It sounds like the production I saw was more traditional -- less sleek and high tech -- than the one you are seeing. At mine there was a lot of grime, and the World Ash Tree looked about a thousand years old.

The staging is sleek and high-tech, the costumes are not--most of the characters, even the gods, are pretty roughly dressed, like characters from The Lord of the Rings (movie). The Ash Tree is a pattern of lights on one of those beams, and the sword is clearly sitting in a slot on it. One really good thing about the S&S romance is that it's not all sexed up, as I hear is sometimes the fashion in opera productions these days.

I think overall I prefer stylized to any attempt at realism, which is inevitably going to be a failure and quite possible a risible one, which is distracting.

I noticed on the Met web site that these are being shown in Canada, too.
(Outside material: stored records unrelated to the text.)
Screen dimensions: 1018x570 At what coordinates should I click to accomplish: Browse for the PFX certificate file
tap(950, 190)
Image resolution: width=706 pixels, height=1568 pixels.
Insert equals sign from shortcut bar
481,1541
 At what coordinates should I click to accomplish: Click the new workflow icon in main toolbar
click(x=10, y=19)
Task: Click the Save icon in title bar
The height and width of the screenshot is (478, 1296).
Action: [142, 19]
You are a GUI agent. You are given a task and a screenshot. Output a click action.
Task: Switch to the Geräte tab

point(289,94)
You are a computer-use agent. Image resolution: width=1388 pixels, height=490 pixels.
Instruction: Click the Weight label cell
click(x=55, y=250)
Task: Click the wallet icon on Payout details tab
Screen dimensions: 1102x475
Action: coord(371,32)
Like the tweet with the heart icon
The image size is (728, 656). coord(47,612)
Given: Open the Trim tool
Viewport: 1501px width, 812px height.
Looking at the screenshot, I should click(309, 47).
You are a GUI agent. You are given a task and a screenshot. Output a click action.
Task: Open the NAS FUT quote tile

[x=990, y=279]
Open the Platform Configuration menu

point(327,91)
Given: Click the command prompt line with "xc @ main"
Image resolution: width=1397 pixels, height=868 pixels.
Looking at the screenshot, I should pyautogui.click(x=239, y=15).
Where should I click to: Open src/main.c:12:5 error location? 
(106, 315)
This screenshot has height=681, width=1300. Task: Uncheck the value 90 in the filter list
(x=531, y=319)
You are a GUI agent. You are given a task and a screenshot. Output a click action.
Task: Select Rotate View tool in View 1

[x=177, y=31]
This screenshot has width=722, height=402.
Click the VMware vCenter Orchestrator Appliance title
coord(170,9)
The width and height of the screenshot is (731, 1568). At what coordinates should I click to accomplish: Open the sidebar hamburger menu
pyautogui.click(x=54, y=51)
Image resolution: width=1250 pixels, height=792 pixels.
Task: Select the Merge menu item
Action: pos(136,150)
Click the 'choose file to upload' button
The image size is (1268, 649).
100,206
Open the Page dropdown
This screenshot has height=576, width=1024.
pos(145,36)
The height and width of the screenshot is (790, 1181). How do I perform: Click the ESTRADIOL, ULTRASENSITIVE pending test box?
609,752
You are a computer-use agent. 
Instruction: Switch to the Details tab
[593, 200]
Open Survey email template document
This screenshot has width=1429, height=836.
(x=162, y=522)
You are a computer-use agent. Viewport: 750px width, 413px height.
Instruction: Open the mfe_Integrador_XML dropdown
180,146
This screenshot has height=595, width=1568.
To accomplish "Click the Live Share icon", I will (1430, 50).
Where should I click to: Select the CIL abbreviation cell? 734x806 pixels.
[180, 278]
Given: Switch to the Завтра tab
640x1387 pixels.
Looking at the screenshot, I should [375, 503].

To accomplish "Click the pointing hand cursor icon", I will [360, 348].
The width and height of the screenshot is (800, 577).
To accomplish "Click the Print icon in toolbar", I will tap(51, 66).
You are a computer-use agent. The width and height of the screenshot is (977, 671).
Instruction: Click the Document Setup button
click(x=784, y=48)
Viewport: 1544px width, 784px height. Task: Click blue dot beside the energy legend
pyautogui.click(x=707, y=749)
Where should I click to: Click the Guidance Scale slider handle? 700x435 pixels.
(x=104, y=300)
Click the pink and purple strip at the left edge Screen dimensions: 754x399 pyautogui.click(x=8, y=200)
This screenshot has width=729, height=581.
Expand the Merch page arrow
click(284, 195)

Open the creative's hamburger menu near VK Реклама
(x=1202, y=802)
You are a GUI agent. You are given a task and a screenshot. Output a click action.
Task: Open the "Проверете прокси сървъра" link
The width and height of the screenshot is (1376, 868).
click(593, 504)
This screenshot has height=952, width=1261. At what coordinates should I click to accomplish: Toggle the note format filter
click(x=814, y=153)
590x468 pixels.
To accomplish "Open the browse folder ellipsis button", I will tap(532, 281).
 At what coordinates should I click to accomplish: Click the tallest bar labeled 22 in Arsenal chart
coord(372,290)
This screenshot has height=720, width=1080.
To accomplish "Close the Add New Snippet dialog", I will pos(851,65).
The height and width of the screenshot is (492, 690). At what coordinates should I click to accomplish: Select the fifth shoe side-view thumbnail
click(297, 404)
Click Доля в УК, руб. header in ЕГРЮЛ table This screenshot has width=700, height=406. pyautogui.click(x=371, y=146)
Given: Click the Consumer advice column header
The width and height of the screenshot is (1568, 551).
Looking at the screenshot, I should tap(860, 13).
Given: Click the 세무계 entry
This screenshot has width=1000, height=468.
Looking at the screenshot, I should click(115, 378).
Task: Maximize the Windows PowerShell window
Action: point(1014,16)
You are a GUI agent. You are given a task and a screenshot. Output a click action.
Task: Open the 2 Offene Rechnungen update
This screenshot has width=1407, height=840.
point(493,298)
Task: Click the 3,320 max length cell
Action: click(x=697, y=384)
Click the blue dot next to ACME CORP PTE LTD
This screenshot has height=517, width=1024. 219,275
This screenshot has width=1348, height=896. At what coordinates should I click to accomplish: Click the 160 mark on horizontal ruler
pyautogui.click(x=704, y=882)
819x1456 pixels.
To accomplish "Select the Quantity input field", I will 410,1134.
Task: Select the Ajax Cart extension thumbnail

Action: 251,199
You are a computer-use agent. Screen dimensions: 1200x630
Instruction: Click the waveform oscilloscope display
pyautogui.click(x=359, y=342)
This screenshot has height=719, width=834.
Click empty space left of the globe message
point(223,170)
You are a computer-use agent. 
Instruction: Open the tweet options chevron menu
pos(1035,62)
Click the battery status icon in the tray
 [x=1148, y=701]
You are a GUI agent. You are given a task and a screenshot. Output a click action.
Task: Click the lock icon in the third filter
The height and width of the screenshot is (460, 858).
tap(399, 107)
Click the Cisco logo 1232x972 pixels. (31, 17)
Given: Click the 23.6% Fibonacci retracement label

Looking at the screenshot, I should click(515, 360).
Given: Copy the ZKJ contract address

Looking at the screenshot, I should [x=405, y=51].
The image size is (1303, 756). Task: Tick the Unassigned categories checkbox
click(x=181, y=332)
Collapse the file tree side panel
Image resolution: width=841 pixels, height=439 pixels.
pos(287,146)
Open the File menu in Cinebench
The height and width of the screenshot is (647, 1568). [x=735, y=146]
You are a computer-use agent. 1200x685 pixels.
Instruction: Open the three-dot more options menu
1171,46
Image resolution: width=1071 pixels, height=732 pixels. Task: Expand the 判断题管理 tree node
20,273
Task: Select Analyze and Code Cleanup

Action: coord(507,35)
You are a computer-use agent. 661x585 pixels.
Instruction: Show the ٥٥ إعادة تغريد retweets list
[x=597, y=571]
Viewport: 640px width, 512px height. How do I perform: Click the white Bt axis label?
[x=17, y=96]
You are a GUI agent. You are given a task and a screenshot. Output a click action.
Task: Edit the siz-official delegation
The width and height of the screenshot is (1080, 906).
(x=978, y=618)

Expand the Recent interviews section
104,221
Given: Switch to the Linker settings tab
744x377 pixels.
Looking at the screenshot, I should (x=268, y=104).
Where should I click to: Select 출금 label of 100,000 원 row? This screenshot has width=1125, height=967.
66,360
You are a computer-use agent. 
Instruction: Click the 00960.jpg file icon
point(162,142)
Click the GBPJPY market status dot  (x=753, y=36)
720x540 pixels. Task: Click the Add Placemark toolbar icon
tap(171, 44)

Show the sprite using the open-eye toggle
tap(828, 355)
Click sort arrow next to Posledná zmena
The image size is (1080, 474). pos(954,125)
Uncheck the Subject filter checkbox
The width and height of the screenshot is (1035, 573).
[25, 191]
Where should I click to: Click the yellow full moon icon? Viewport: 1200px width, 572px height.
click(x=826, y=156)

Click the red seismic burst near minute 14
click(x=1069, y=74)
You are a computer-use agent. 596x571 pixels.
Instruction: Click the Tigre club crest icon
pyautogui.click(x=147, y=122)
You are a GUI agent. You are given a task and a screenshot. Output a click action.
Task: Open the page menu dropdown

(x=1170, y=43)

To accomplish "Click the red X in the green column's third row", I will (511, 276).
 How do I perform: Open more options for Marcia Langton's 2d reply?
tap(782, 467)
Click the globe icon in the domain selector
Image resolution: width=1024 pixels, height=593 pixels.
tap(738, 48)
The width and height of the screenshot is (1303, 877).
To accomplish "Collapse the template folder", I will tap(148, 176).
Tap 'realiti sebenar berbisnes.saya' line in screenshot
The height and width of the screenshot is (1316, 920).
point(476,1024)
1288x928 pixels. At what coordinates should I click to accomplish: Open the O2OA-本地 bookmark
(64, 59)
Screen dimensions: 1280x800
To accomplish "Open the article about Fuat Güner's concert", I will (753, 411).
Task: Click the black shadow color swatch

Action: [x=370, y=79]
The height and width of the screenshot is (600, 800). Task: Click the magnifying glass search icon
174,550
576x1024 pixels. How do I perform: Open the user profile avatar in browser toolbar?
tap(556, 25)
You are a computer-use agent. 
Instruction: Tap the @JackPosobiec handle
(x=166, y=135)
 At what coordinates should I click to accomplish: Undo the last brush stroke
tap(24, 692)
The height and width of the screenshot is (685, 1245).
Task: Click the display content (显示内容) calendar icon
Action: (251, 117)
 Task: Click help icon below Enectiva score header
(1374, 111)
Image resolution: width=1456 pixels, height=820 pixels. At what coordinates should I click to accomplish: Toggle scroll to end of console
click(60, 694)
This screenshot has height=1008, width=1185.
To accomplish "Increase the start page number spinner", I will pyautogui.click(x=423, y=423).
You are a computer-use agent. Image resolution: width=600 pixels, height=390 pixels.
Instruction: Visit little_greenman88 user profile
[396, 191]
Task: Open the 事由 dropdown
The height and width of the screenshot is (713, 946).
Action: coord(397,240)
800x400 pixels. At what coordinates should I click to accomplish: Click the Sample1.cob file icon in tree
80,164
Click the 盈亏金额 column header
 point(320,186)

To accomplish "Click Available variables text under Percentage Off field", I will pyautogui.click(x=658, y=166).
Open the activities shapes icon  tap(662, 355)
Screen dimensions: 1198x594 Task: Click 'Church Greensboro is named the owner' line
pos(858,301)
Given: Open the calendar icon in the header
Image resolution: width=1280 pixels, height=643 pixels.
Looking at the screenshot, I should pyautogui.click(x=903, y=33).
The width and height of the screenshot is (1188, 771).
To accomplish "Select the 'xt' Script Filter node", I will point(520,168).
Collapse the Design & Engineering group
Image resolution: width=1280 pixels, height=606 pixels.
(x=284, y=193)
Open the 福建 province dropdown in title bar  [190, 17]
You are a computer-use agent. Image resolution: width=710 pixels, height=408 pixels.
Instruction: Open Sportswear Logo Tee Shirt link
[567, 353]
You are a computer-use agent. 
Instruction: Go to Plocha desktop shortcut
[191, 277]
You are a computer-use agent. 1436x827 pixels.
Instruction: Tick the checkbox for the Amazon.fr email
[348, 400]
Have you checked around to see if they're available? I think it was roughly but not exactly the same schedule.

It probably is showing here too, but I don't want to look. Circumstances are such that I couldn't go anyway, and there's no point in tempting myself! I'm enjoying them vicariously through you.

I'm afraid I'm not doing a very good job of describing them. The idea of trying to do something on the order of an overall review is a bit overwhelming. But...I liked Siegfried, mostly. I think I would recommend this series, though, if/when they become available on dvd. Or perhaps there will be another repeat of these theater showings.